When Santiago Cajal coined the name Glia (glue in Greek) he was reflecting the view that Glial cells are basically fillers. The focus on the neurone as the primary place where interesting things happen seems to be unjustified after hearing the advances in understanding microglial function and how it goes wrong in disease processes. Two symposia were dedicated to microglia. Only a few number of speakers were interested in the classic role of microglia as a part of the CNS immune system; the focus now is to understand the role microglia play in neuroplasticity, as each cell survey more than 150 000 neurones in its patch, pruning and attacking the frail and inactive neurones and synapses as it goes. The more plastic a brain area is, the more abundant microglia are (brain stem have the lowest population of microglia as it is one of the least plastic areas).

Microglial proliferation is a classic feature of many pathologies; H. Perry of the University of Southampton believed that they play a key role in the pathogenesis of many degenerative diseases where their proliferation, aberrant morphology and spinal loss are key features. Focusing in the immune response with microglia at its heart seems to be a promising approach to further understand neurodegeneration. A UK based lab has a poster replicating last year’s Nature report by a Japanese group successfully producing microglia from human Induced Pluripotent Stem cells. A clearer understanding of the role of microglia is bound to happen thanks to this development.

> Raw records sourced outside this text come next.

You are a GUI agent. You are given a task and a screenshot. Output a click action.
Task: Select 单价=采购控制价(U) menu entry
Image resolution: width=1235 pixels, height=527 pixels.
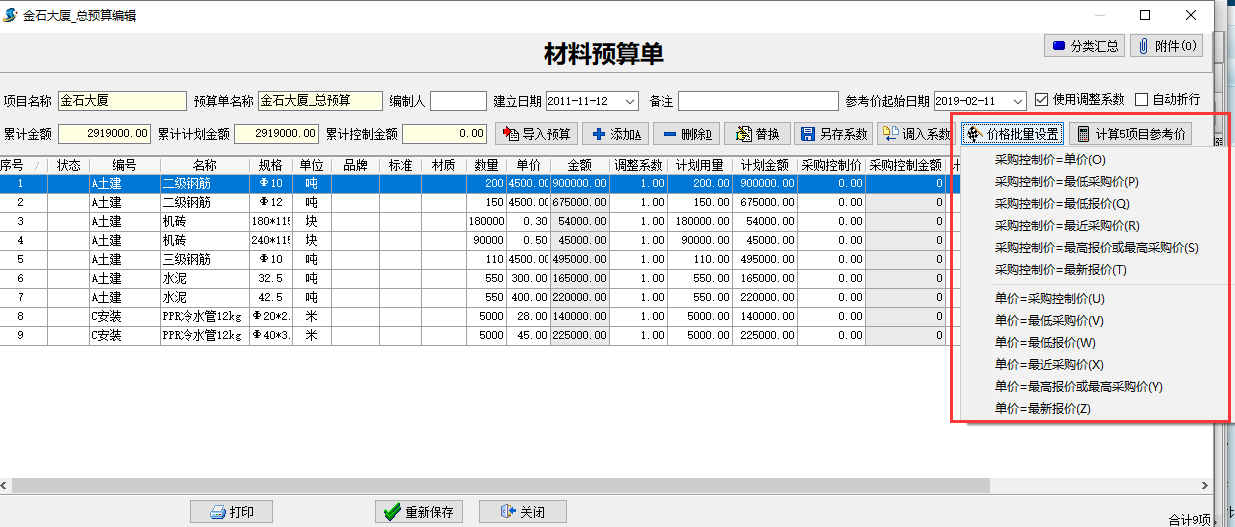(x=1049, y=298)
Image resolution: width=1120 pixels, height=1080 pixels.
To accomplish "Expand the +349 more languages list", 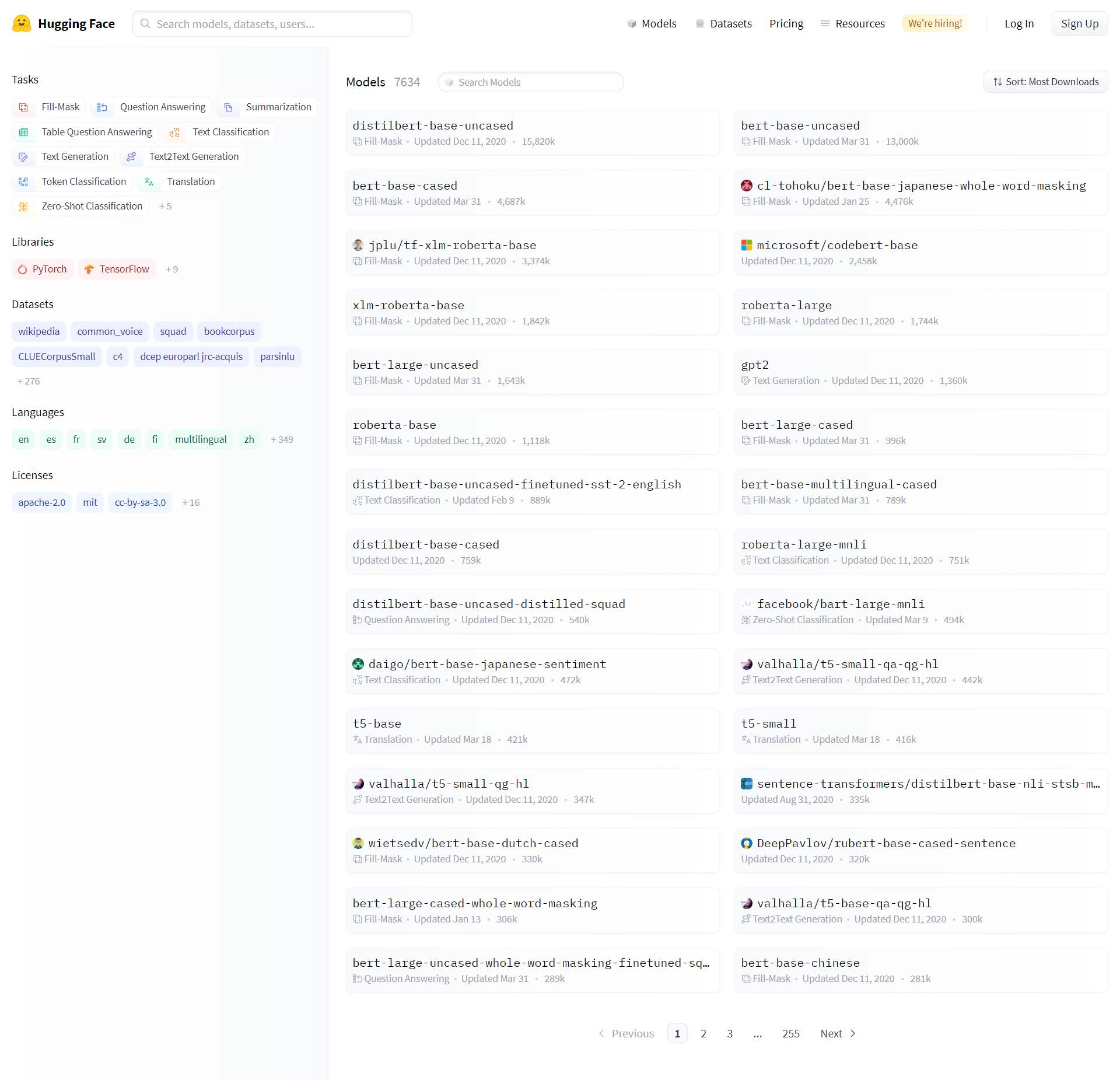I will (282, 440).
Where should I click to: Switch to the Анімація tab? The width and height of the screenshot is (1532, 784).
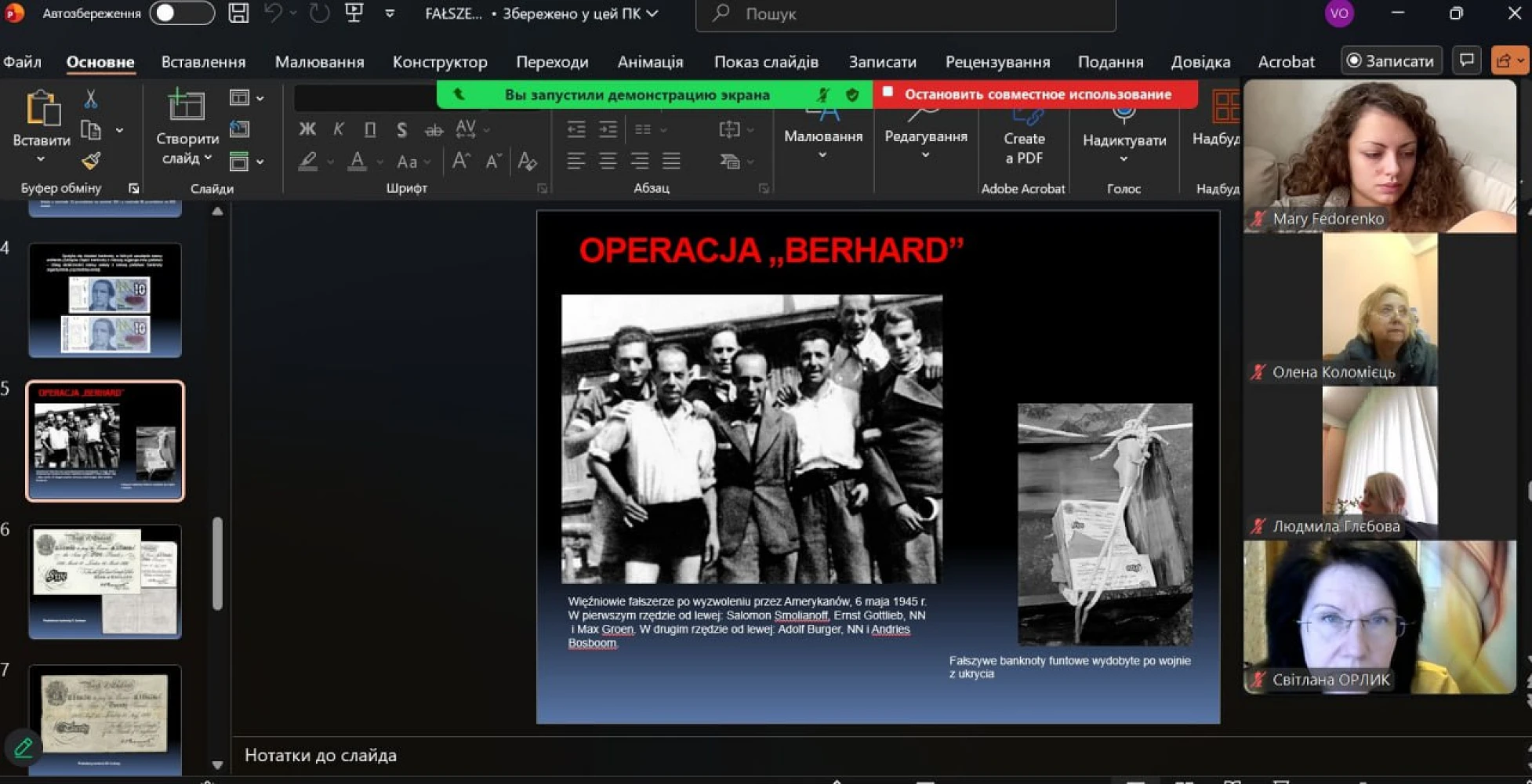650,61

Talking about stem cells, Andrea Brand of the University of Cambridge presented her work in trying to manipulate the dormant brain stem cells in fruit flies and is hoping that further understanding of the mechanisms controlling the transformation of the stem cells to different neural cell types may have important implications for humans.

Genetics and epigenetics

The mapping of the human genome in the turn of the millennium ushered the birth of a new domain for genetic studies, Genome Wide Association Studies (GWAS). This powerful tool is now widely used to establish the genetic co-relation of many diverse medical conditions. Three symposia showcased the recent trends in genetics and epigenetics research with language disorders, epilepsy and developmental disorders discussed. GWAS among other methods showed how complex and diverse the genetic changes can be. The iconic FOXP2 gene seems to be only a small part of the story of language development, however it remains the most studied and understood gene related to speech disorders. S. Vernes of the Max Planck Institute gave an excellent up to date review of the current understanding of that gene.

Epigenetics was the buzz word in many presentations and posters with a focus on how in utero or early life stress is strongly linked to adult pathology via epigenetic mechanisms. However, well established genetic links continued to dominate the research landscape with a single gene such as APOE 2 and its link to Alzheimer’s Disease having a whole symposium discussing the molecular abnormalities and the potential targets for therapy.

We feel that at these times of unprecedented pressure in clinical practice, it is more important than ever to take a step back and try to catch up with the fundamentals of neuroscience and have an insight of how the landscape and paradigms of neuroscience and subsequently clinical practice are changing.

The next Festival of Neuroscience will be held in Dublin in 2019.